**Work order**:
Would you print all of the records below exactly, without skipping any?

[Stored items]
=======

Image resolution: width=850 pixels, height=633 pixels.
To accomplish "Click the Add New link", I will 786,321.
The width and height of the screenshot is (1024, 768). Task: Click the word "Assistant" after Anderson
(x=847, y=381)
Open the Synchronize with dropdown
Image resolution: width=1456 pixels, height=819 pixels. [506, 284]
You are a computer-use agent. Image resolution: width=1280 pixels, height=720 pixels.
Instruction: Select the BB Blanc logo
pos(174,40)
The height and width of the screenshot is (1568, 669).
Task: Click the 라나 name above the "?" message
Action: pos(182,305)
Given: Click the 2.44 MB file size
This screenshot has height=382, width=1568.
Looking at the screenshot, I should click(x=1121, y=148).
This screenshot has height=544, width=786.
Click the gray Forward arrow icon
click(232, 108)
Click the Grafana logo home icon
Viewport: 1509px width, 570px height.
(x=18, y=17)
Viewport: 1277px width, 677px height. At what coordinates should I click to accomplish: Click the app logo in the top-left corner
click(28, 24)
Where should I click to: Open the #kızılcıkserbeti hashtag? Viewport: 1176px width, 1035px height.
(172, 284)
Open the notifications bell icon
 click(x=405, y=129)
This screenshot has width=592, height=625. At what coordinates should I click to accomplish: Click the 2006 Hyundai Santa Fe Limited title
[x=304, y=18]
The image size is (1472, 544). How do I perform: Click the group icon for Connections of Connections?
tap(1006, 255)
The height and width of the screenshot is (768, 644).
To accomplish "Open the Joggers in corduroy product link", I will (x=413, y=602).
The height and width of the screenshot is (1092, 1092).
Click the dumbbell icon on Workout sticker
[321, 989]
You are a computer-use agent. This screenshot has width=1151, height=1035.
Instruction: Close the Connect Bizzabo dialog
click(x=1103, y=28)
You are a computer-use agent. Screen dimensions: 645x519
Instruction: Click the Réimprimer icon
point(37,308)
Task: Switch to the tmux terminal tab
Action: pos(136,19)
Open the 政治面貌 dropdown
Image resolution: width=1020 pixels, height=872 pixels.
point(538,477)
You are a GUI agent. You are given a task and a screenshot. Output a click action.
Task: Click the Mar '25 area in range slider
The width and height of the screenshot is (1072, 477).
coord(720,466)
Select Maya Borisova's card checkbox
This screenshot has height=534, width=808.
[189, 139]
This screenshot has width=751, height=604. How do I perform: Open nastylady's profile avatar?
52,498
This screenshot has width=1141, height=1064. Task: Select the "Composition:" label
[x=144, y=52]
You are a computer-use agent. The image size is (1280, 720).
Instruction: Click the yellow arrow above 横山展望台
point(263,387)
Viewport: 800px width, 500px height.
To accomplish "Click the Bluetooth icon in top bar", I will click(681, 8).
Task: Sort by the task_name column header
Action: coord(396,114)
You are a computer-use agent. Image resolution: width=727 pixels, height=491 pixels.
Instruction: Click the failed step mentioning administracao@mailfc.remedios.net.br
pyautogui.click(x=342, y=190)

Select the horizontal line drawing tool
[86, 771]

=======

**Result for this exercise**:
Image resolution: width=850 pixels, height=633 pixels.
To accomplish "Click the Add New link", I will 786,321.
The width and height of the screenshot is (1024, 768). Task: Click the word "Assistant" after Anderson
(x=847, y=381)
Open the Synchronize with dropdown
Image resolution: width=1456 pixels, height=819 pixels. [506, 284]
You are a computer-use agent. Image resolution: width=1280 pixels, height=720 pixels.
Instruction: Select the BB Blanc logo
pos(174,40)
The height and width of the screenshot is (1568, 669).
Task: Click the 라나 name above the "?" message
Action: pos(182,305)
Given: Click the 2.44 MB file size
This screenshot has height=382, width=1568.
Looking at the screenshot, I should click(x=1121, y=148).
This screenshot has height=544, width=786.
Click the gray Forward arrow icon
click(232, 108)
Click the Grafana logo home icon
Viewport: 1509px width, 570px height.
(x=18, y=17)
Viewport: 1277px width, 677px height. At what coordinates should I click to accomplish: Click the app logo in the top-left corner
click(28, 24)
Where should I click to: Open the #kızılcıkserbeti hashtag? Viewport: 1176px width, 1035px height.
(172, 284)
Open the notifications bell icon
 click(x=405, y=129)
This screenshot has width=592, height=625. At what coordinates should I click to accomplish: Click the 2006 Hyundai Santa Fe Limited title
[x=304, y=18]
The image size is (1472, 544). How do I perform: Click the group icon for Connections of Connections?
tap(1006, 255)
The height and width of the screenshot is (768, 644).
To accomplish "Open the Joggers in corduroy product link", I will (x=413, y=602).
The height and width of the screenshot is (1092, 1092).
Click the dumbbell icon on Workout sticker
[321, 989]
You are a computer-use agent. This screenshot has width=1151, height=1035.
Instruction: Close the Connect Bizzabo dialog
click(x=1103, y=28)
You are a computer-use agent. Screen dimensions: 645x519
Instruction: Click the Réimprimer icon
point(37,308)
Task: Switch to the tmux terminal tab
Action: pos(136,19)
Open the 政治面貌 dropdown
Image resolution: width=1020 pixels, height=872 pixels.
point(538,477)
You are a GUI agent. You are given a task and a screenshot. Output a click action.
Task: Click the Mar '25 area in range slider
The width and height of the screenshot is (1072, 477).
coord(720,466)
Select Maya Borisova's card checkbox
This screenshot has height=534, width=808.
[189, 139]
This screenshot has width=751, height=604. How do I perform: Open nastylady's profile avatar?
52,498
This screenshot has width=1141, height=1064. Task: Select the "Composition:" label
[x=144, y=52]
You are a computer-use agent. The image size is (1280, 720).
Instruction: Click the yellow arrow above 横山展望台
point(263,387)
Viewport: 800px width, 500px height.
To accomplish "Click the Bluetooth icon in top bar", I will click(681, 8).
Task: Sort by the task_name column header
Action: coord(396,114)
You are a computer-use agent. Image resolution: width=727 pixels, height=491 pixels.
Instruction: Click the failed step mentioning administracao@mailfc.remedios.net.br
pyautogui.click(x=342, y=190)

Select the horizontal line drawing tool
[86, 771]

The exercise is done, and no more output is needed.